Maigrir en mangeant moins vite

M. L.

— 

Le gouvernement s'apprête à imposer des messages sanitaires dans les publicités alimentaires, mais la mesure est jugée inefficace par UFC-Que Choisir, tandis que plusieurs groupes agro-alimentaires ou de distribution se sont engagés à aider les Français à mieux manger.
Le gouvernement s'apprête à imposer des messages sanitaires dans les publicités alimentaires, mais la mesure est jugée inefficace par UFC-Que Choisir, tandis que plusieurs groupes agro-alimentaires ou de distribution se sont engagés à aider les Français à mieux manger. — John Tys AFP/Archives

Maigrir sans réduire le contenu de son assiette, ce serait donc possible? Parole de scientifiques. Seule contrainte, car il en faut bien une: manger moins rapidement.

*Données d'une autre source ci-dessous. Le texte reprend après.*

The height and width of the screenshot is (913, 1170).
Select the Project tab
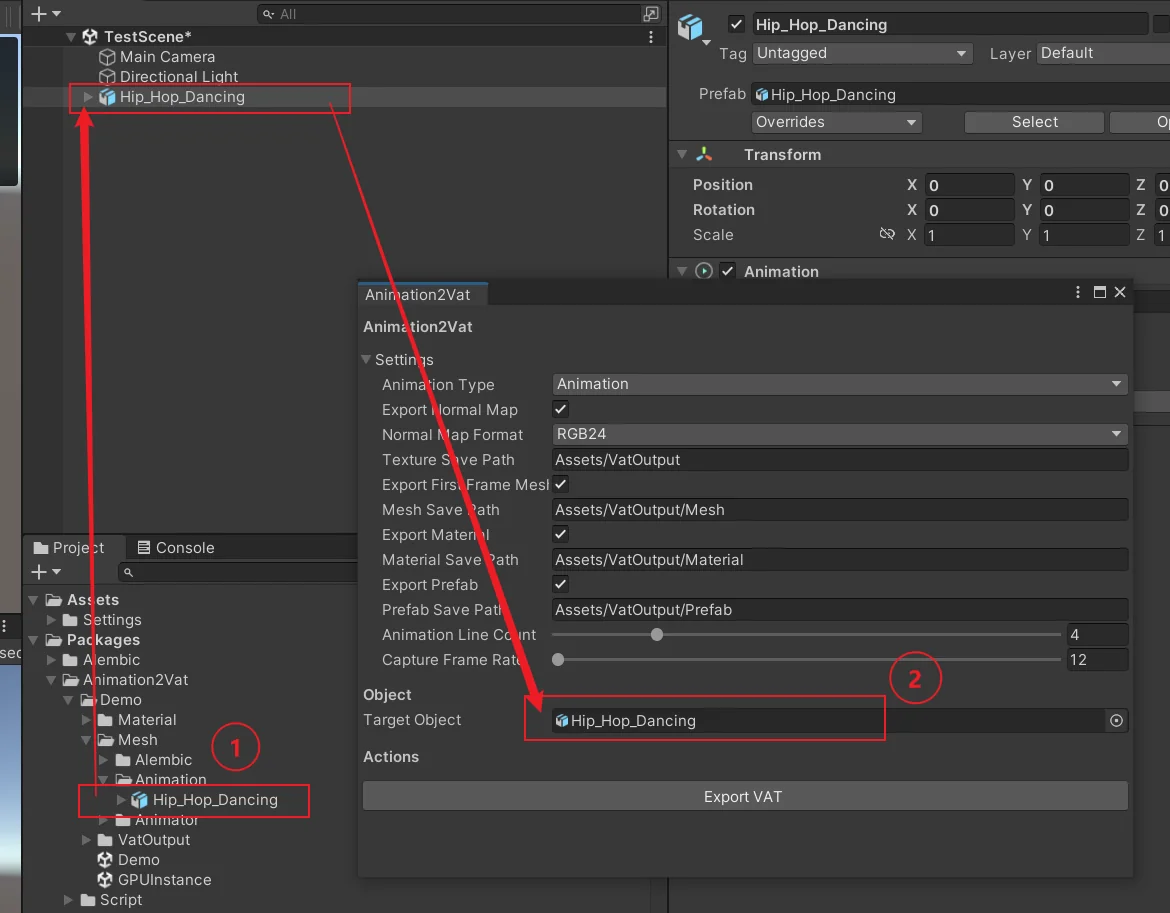coord(69,548)

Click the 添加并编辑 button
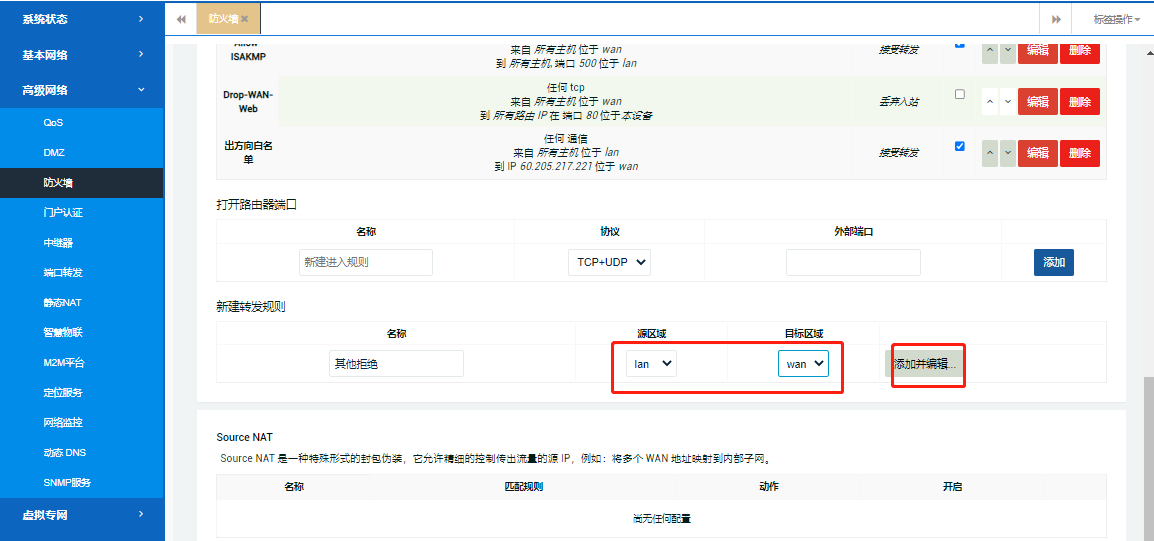[x=925, y=364]
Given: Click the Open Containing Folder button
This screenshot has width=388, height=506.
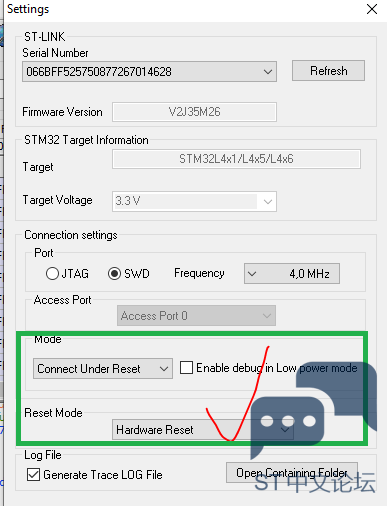Looking at the screenshot, I should tap(292, 473).
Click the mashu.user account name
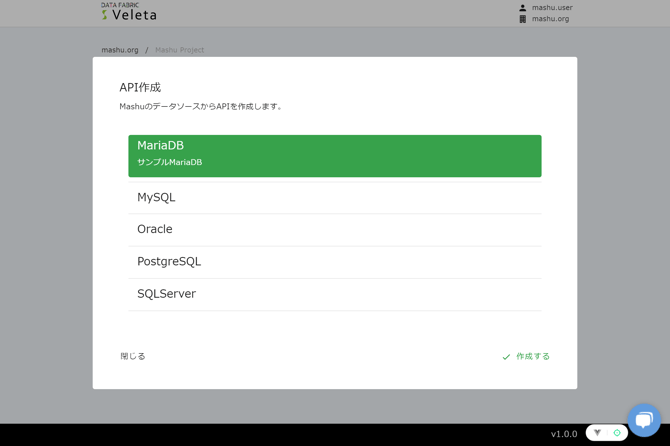Viewport: 670px width, 446px height. 552,8
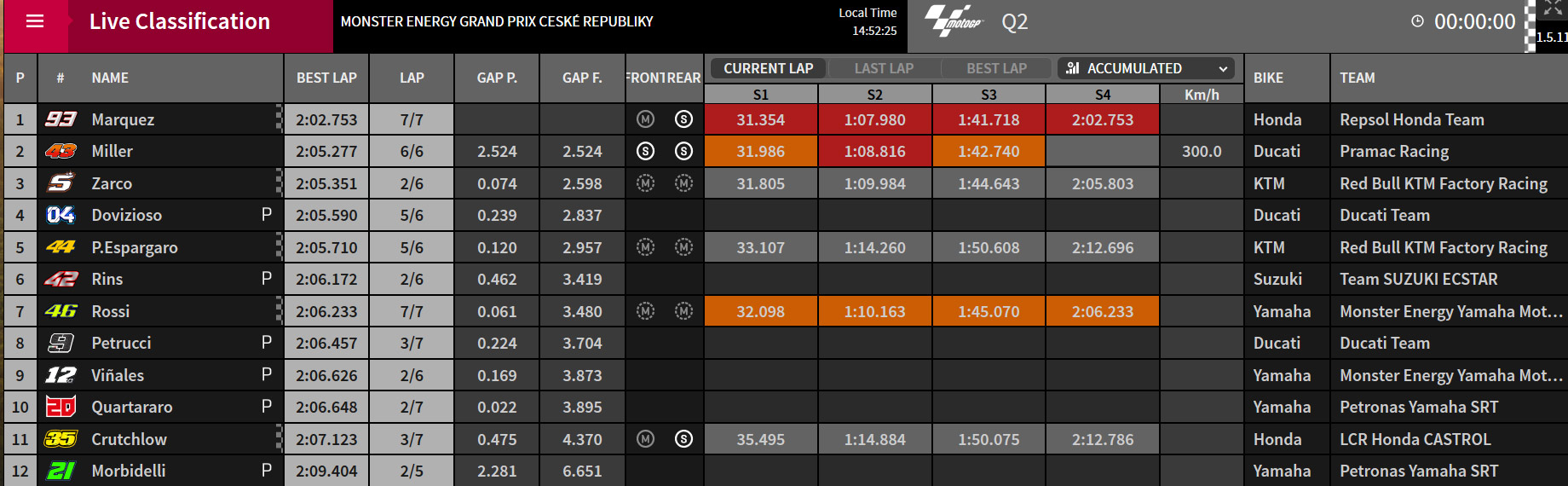1568x486 pixels.
Task: Click Marquez's red S1 time cell
Action: click(761, 119)
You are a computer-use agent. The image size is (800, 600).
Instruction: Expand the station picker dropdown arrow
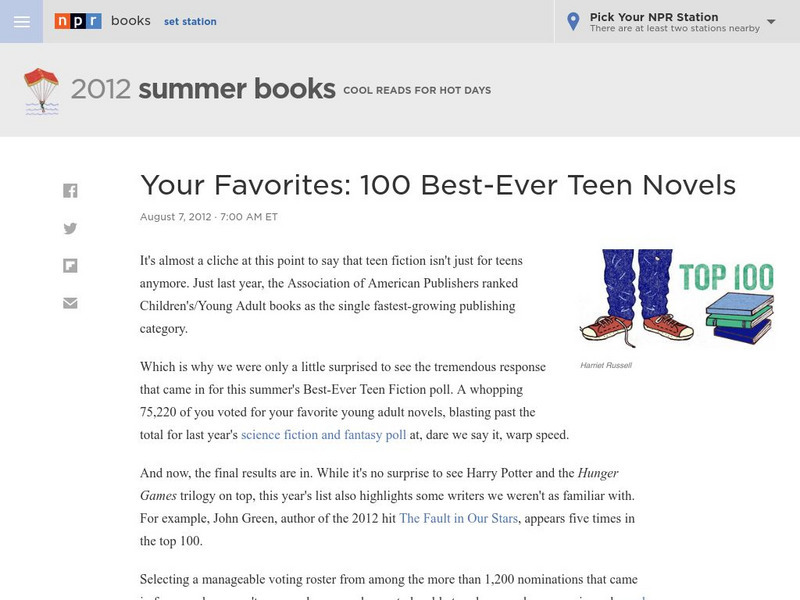[771, 21]
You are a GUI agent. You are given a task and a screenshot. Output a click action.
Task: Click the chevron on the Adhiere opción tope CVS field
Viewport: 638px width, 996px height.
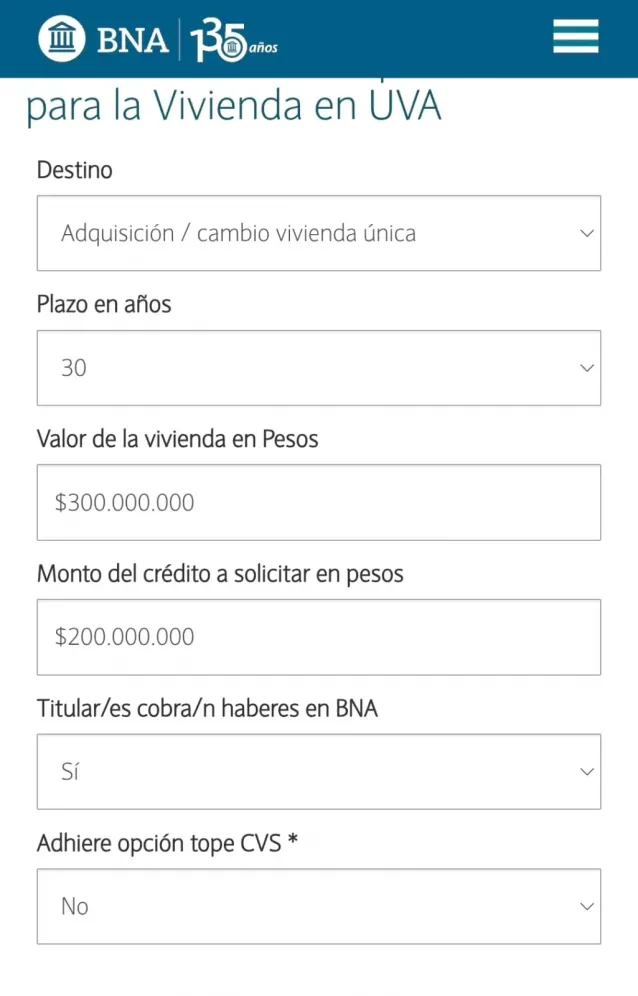[587, 906]
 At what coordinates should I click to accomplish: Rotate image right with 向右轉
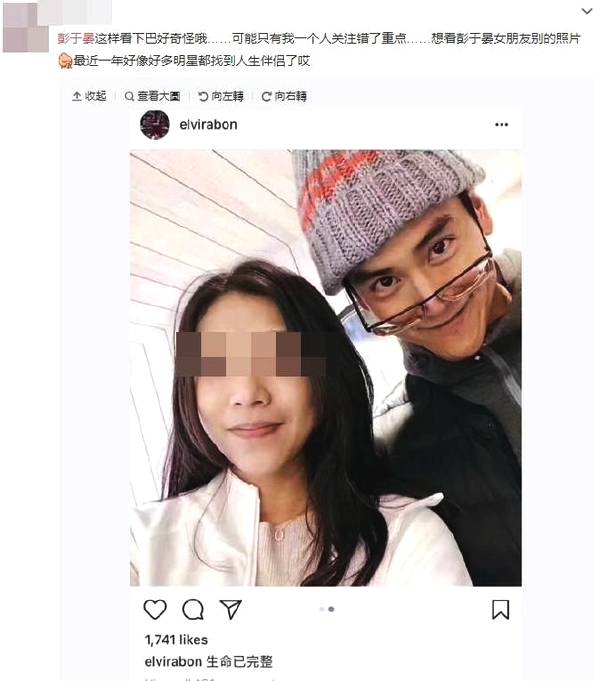(284, 96)
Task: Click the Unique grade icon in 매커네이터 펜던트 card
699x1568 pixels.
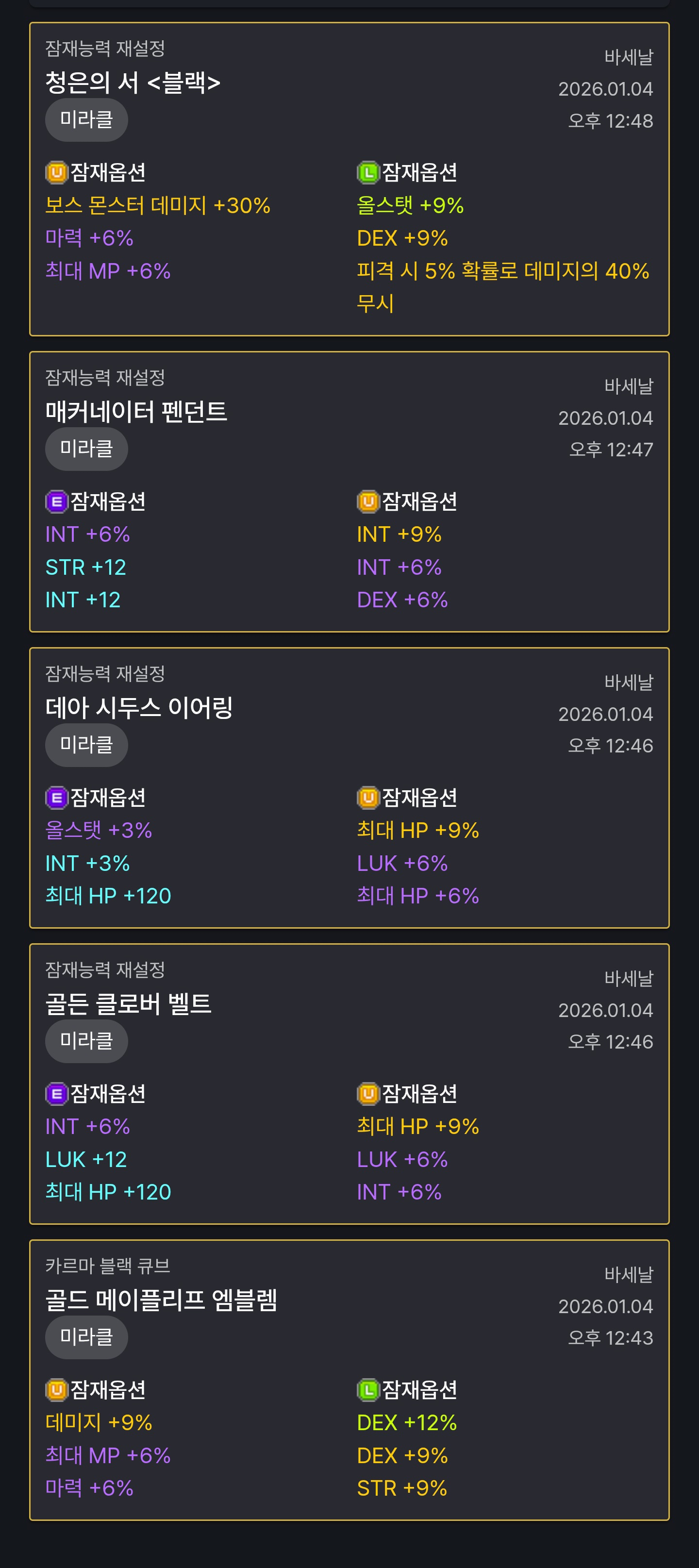Action: coord(368,501)
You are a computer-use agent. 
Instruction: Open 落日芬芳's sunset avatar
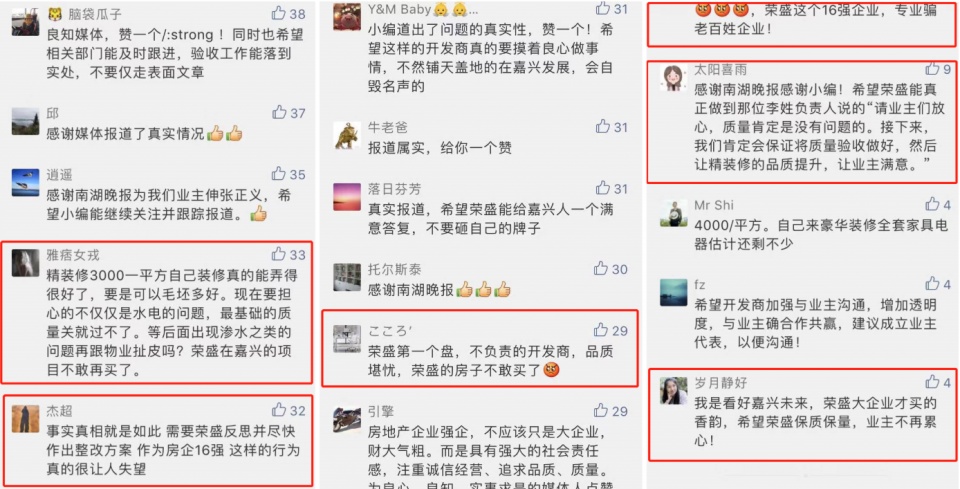coord(347,196)
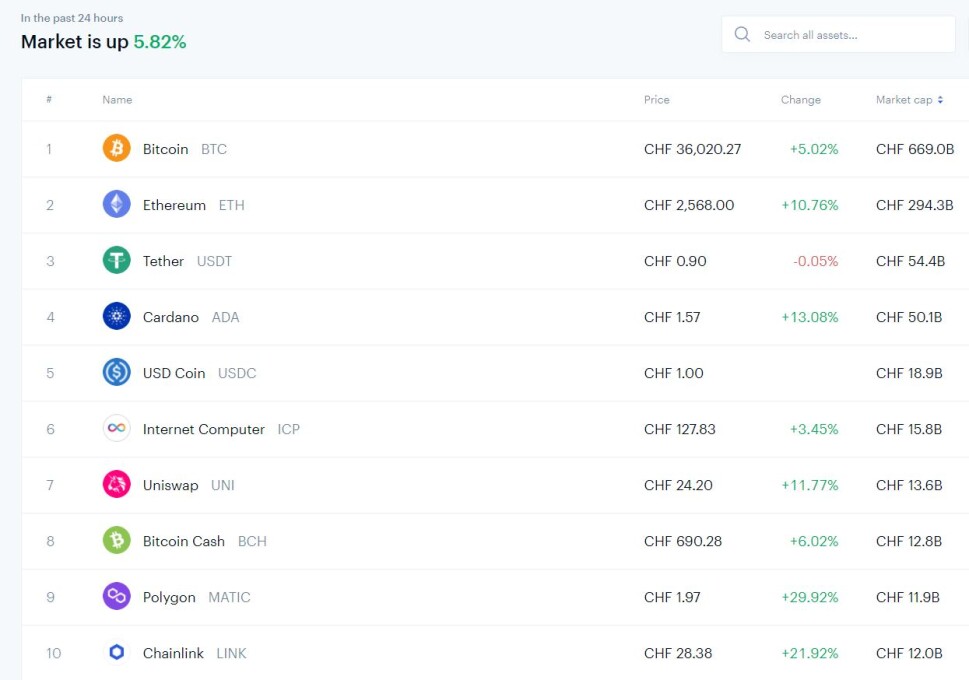The image size is (969, 680).
Task: Click the Bitcoin Cash green icon
Action: click(x=116, y=540)
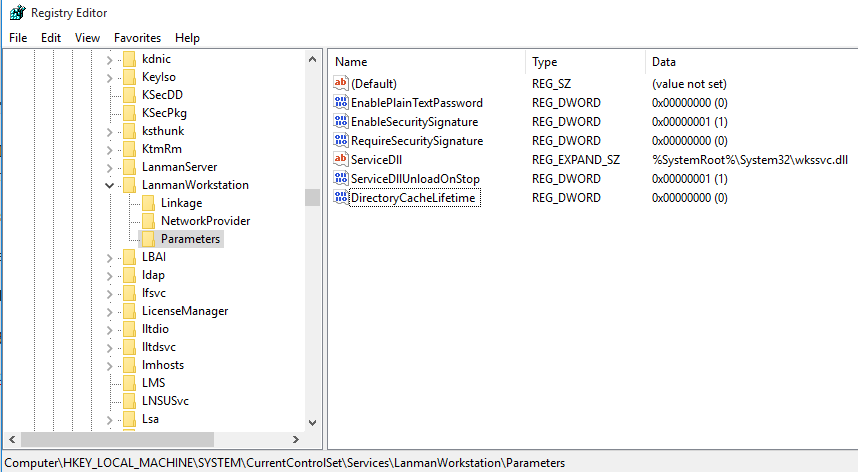Screen dimensions: 858x472
Task: Select the EnableSecuritySignature value
Action: coord(414,122)
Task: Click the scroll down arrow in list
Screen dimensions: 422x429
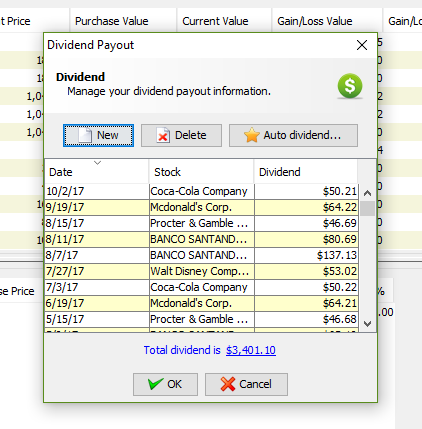Action: tap(367, 324)
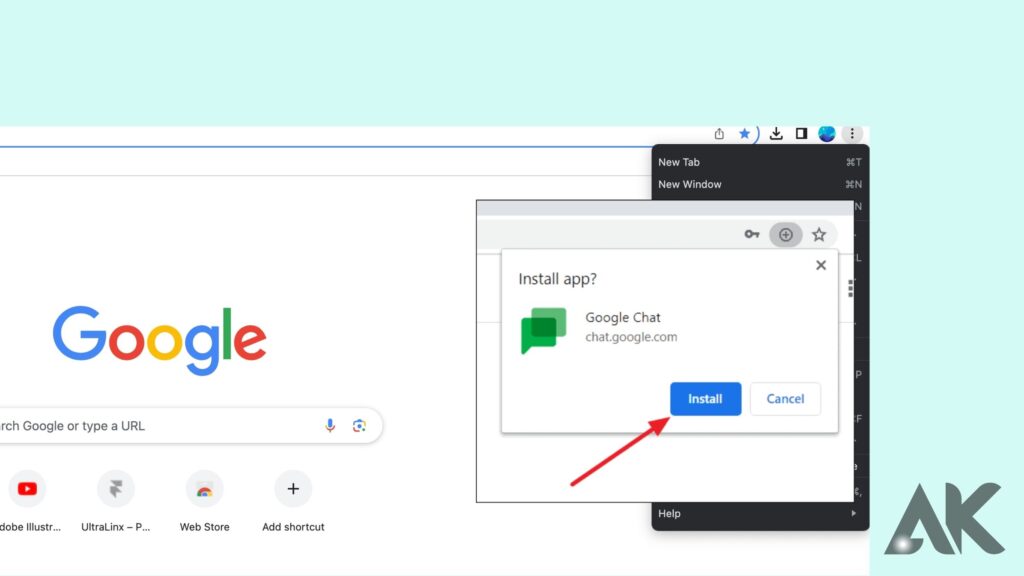
Task: Open the three-dot Chrome menu
Action: [x=852, y=132]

Lutter contre l'obésité: tel est l'objectif du mandomètre, un petit appareil conçu par l'équipe du professeur suédois Per Södersten (Institut Karolinska de Stockholm). Placé sous l'assiette, le fameux engin calcule la vitesse à laquelle on mange, et transmet les informations à un ordinateur. Les chiffres établissent une courbe, qui confronte le poids des aliments et le temps consacré à les avaler. En la comparant avec une courbe idéale définie par un nutritionniste, on découvre si l'on a mangé trop rapidement ou pas.  

Une étude, basée sur un panel de 106 jeunes en surpoids de 9 à 17 ans, dont les résultats ont été publiés par le British Medical Journal le 5 janvier 2010, montre que «manger moins vite permet de combattre efficacement l'obésité», selon Le Figaro.

Une vitesse réduite de 11% en moyenne

Prendre conscience de ses mauvais réflexes alimentaires participerait à les éradiquer. L'équipe de chercheurs qui a rédigé l’étude, dirigée par le professeur britannique Julian Hamilton-Shield, constate dans un premier temps que les ados sondés mangent trop vite. Mais, après un an d'utilisation de l'appareil, les jeunes mangent des proportions réduites, et à une vitesse minorée de 11%.

Et ce n'est pas tout. Grâce à leur nouvelle façon de manger, ces ados auraient maigri, puisque leur IMC (indice de masse corporelle) a baissé en moyenne de 2,1%, toujours selon l’étude.